Cor van Hout, Willem Holleeder, Frans Meijer, and Jan Boellaard had been preparing the kidnapping for two years. Martin Erkamps was later involved. Several attempts to kidnap Freddy Heineken and his driver Ab Doderer at Heineken's home in Noordwijk failed when Heineken and Doderer did not show up. Subsequently, they were kidnapped on 9 November 1983 at 18:56 in front of Heineken's office at the Weteringplantsoen in Amsterdam. They were detained for three weeks in a Quonset hut, belonging to Boellaard's wood manufacturing company, at business park De Heining in Westpoort, in the western part of the Amsterdam harbour area. The hut was prepared in advance by the creation of a double wall on one end, with two soundproof cells with a hidden door. This made the 42-meter long hut shorter on the inside by 4 meters, which went unnoticed. Outside working hours, the kidnappers provided for their prisoners, who were tethered to the wall with chains. The payment of the ransom was the highest ever paid for a kidnap victim at the time: 11 million dollars. The kidnappers fled before releasing the hostages; after a "lucky lead", the police discovered the hostages alive.
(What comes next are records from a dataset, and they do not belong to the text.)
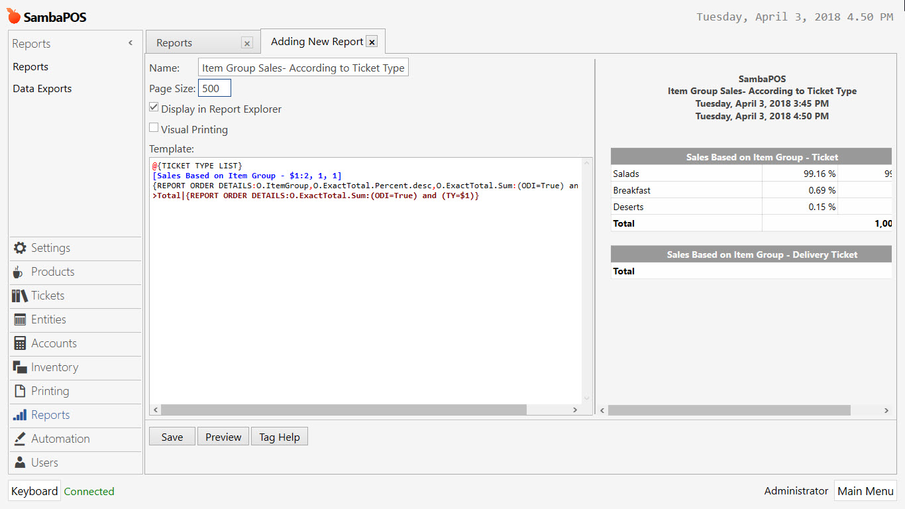Open the Tickets section
The width and height of the screenshot is (905, 509).
[46, 296]
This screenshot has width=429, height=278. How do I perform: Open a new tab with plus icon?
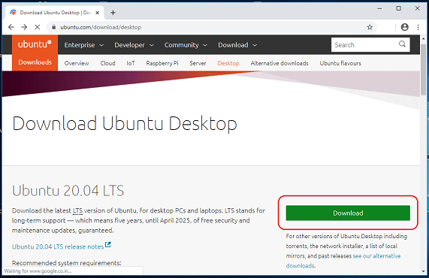[113, 13]
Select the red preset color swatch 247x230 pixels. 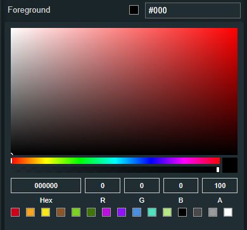pyautogui.click(x=15, y=212)
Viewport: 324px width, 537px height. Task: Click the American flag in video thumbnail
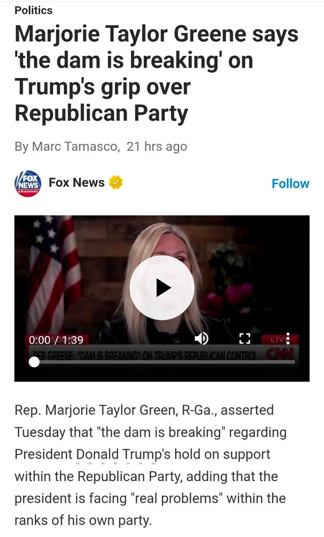point(55,274)
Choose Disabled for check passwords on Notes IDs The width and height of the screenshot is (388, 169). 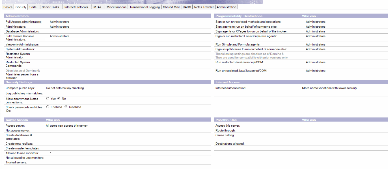[66, 107]
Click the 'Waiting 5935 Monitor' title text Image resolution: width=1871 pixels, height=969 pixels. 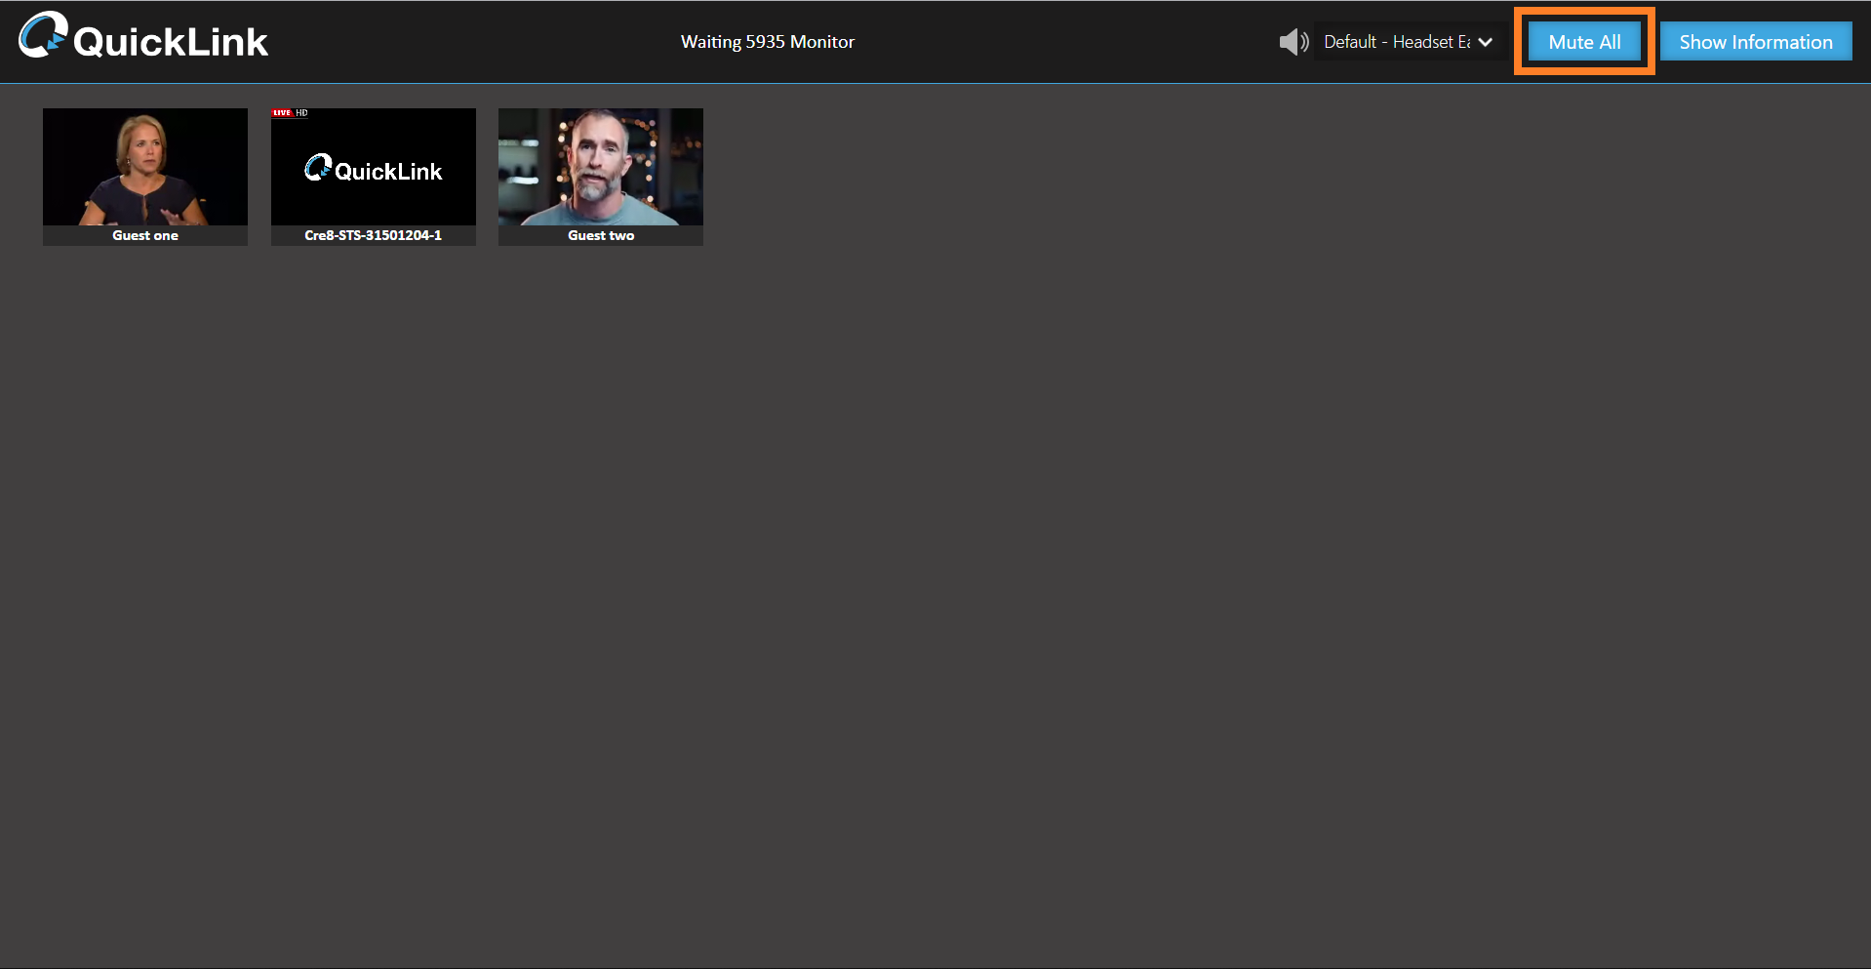click(x=767, y=42)
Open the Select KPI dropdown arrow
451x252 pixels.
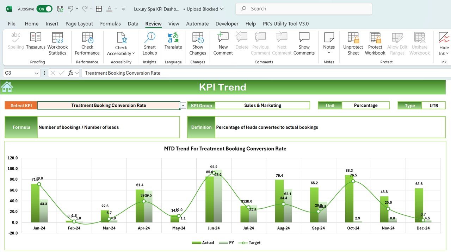(x=183, y=106)
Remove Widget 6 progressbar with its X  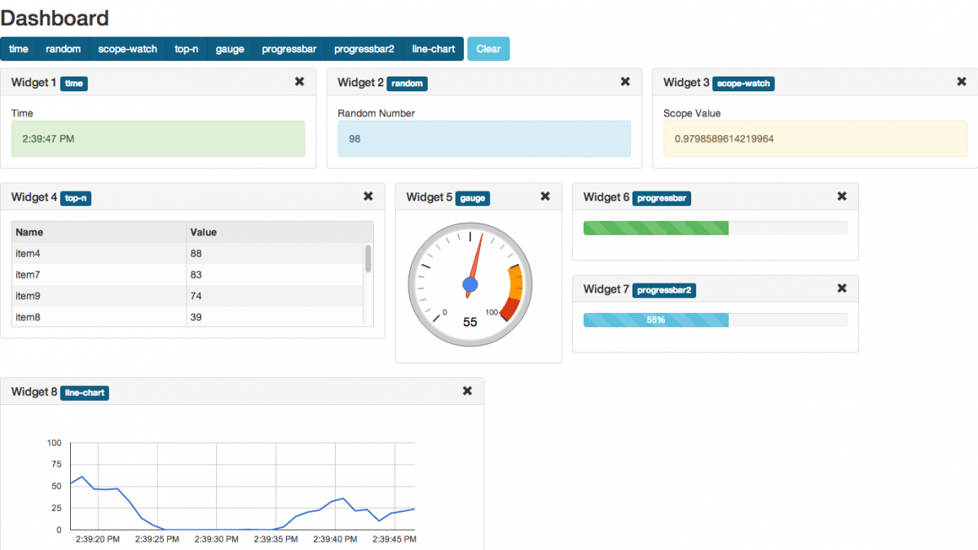point(842,196)
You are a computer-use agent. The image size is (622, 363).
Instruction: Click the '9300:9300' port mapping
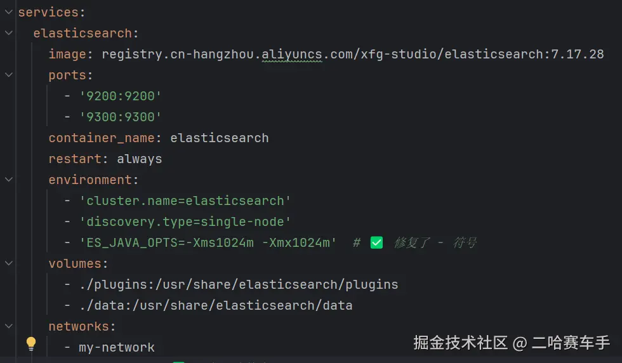(121, 117)
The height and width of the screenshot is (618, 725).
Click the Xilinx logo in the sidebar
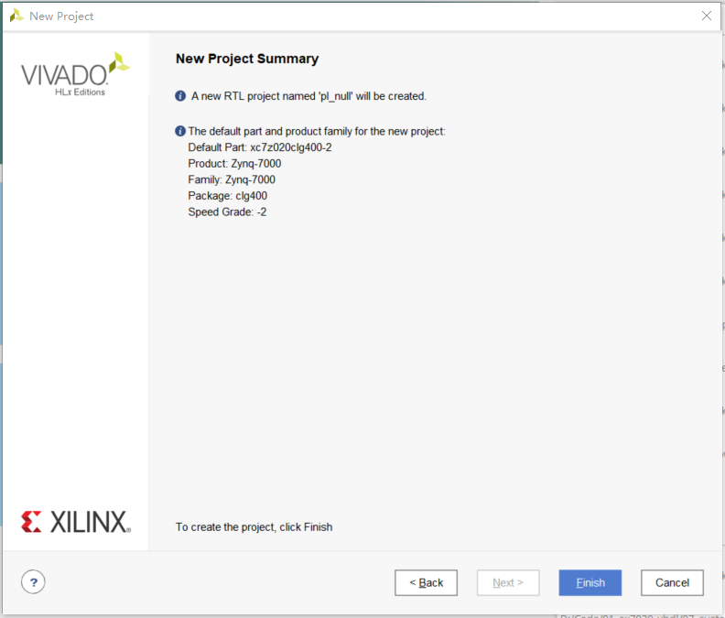pyautogui.click(x=76, y=522)
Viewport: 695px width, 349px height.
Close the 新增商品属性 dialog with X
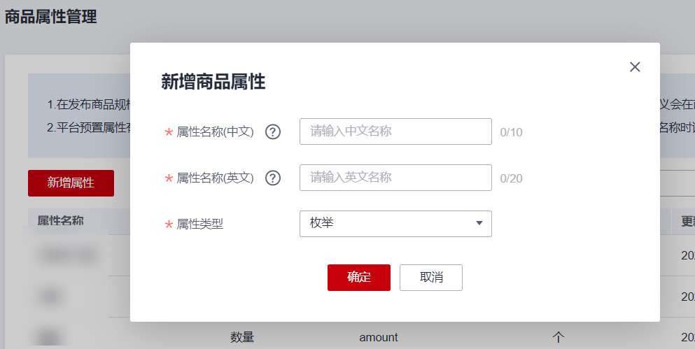coord(635,67)
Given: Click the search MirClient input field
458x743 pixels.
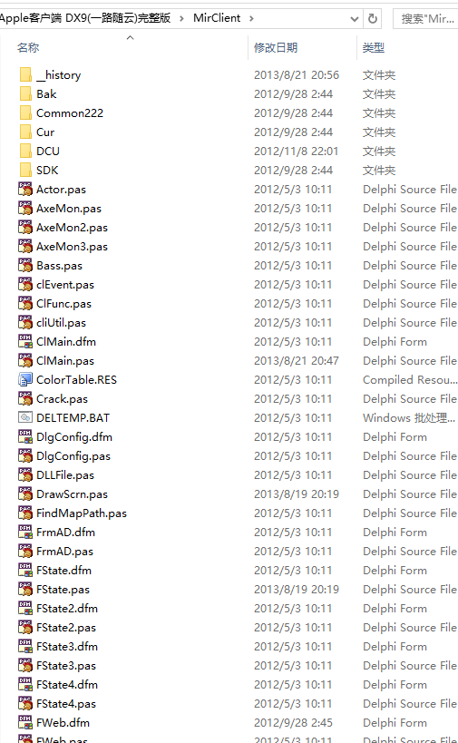Looking at the screenshot, I should click(x=425, y=18).

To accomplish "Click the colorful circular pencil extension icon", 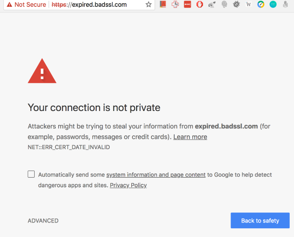I will (x=261, y=4).
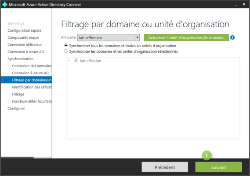The height and width of the screenshot is (176, 250).
Task: Select synchroniser tous les domaines radio option
Action: tap(66, 45)
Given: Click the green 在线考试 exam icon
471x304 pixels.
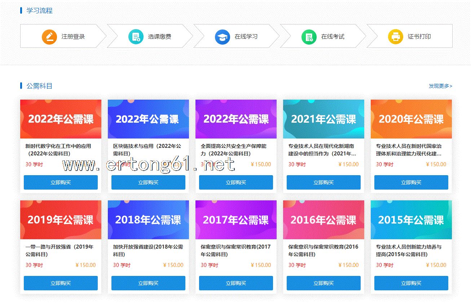Looking at the screenshot, I should pos(309,37).
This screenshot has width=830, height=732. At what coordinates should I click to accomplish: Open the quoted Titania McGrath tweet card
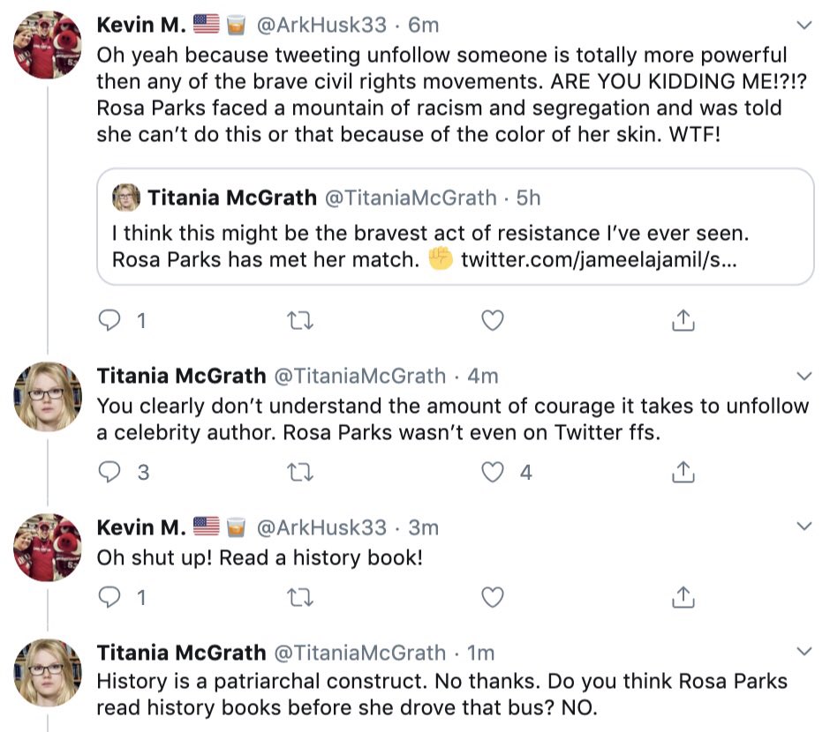tap(456, 227)

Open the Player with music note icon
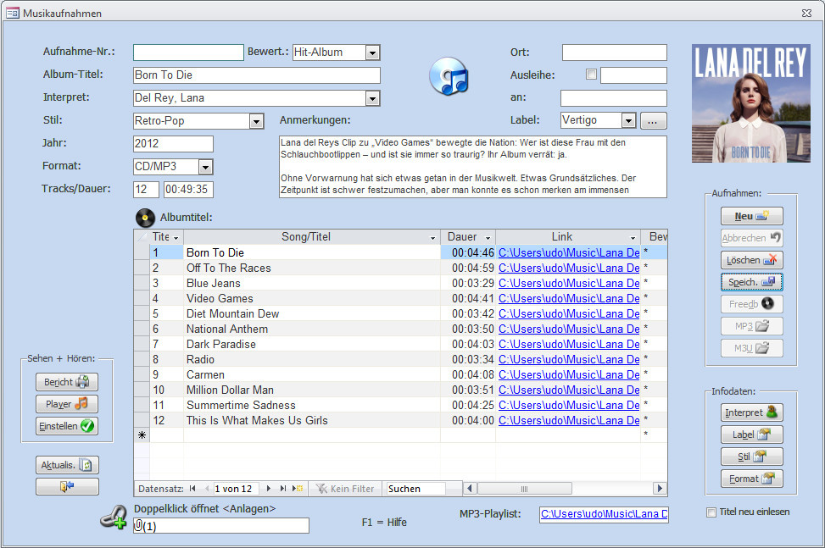click(67, 404)
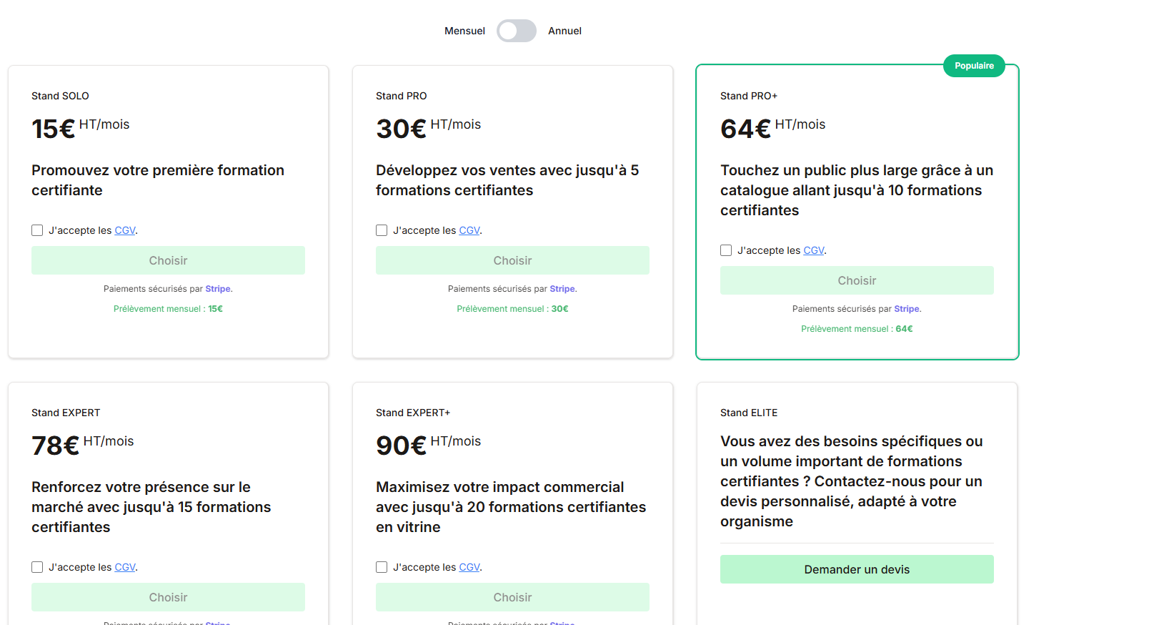Check the CGV box for Stand EXPERT+
1159x625 pixels.
(x=382, y=566)
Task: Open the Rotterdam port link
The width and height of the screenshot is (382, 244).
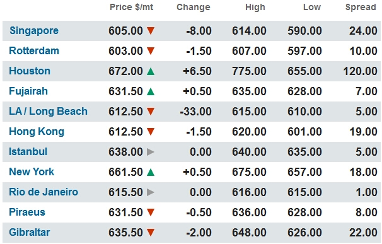Action: click(x=34, y=50)
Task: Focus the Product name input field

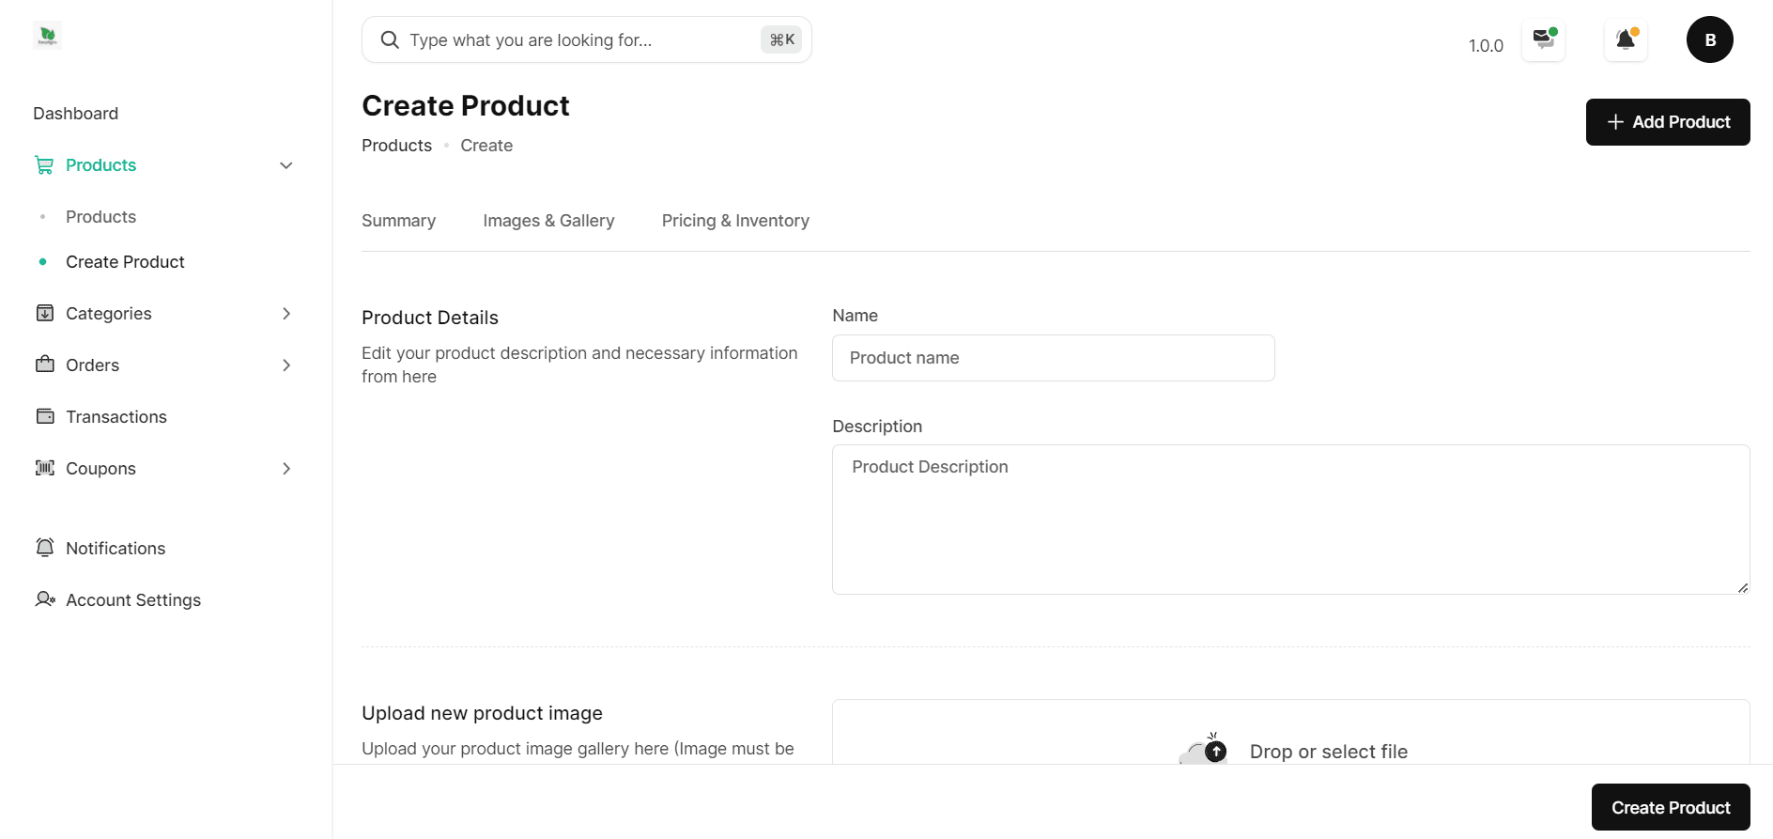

After the release of the hostages on 30 November, Van Hout and Holleeder managed to escape. They both fled to Paris. However, the two men were arrested by the French police on 29 February 1984. They resisted extradition to the Netherlands and were at first placed under house arrest in a hotel on 6 December 1985, before being transferred on 13 February 1986 first to Guadeloupe, then to Saint Barthélemy, then to the French part of Saint Martin, then to Île Tintamarre, then again to Guadeloupe. Finally, they were taken back to Europe, where they were at first held in a hotel in Évry before being brought to a French prison. They were finally extradited to the Netherlands on 31 October 1986.

== In popular culture ==

=== Books ===
Peter R. de Vries wrote De ontvoering van Alfred Heineken (1987) from the point of view of Cor van Hout, based on interviews with Van Hout and Holleeder in 1986, during their hotel arrest in France. Van Hout and Holleeder asked that the book not be published until after their trial. In following issues, De Vries added several extra chapters about later events. During the kidnapping and the aftermath, the Dutch magazine Panorama followed the events with several reports and pictures. In 2010, these reports were bundled and published in the book De Heineken Ontvoering, by journalist Nick Kivits and kidnapping expert Sjerp Jaarsma.

=== Movies ===
On 27 October 2011, the film De Heineken Ontvoering by Maarten Treurniet had its premiere. It was written by Maarten Treurniet and Kees van Beijnum. It stars Rutger Hauer as Freddy Heineken, Reinout Scholten van Aschat as Rem Hubrechts, Gijs Naber as Cor van Hout, Teun Kuilboer as Frans Meijer, and Korneel Evers as Jan Boellaard. Kidnapper Willem Holleeder filed a preliminary injunction requesting that the film be forbidden. Jan Boellaard, Frans Meijer and Martin Erkamps also demanded that IDTV should not show the film, as it would not be accurate enough. The injunction and requests were unsuccessful.

The film Kidnapping Freddy Heineken (U.S. title Kidnapping Mr. Heineken) by Daniel Alfredson premiered in the Netherlands on 8 January 2015. It is written by William Brookfield, based on the 1987 book by de Vries. It stars Anthony Hopkins as Freddy Heineken, Sam Worthington as Willem Holleeder, Jim Sturgess as Cor van Hout, Ryan Kwanten as Jan Boellaard, and Mark van Eeuwen as Frans Meijer. A 31-minute video about the event, The Most Genius Kidnapping in History, was posted on YouTube in November 2024.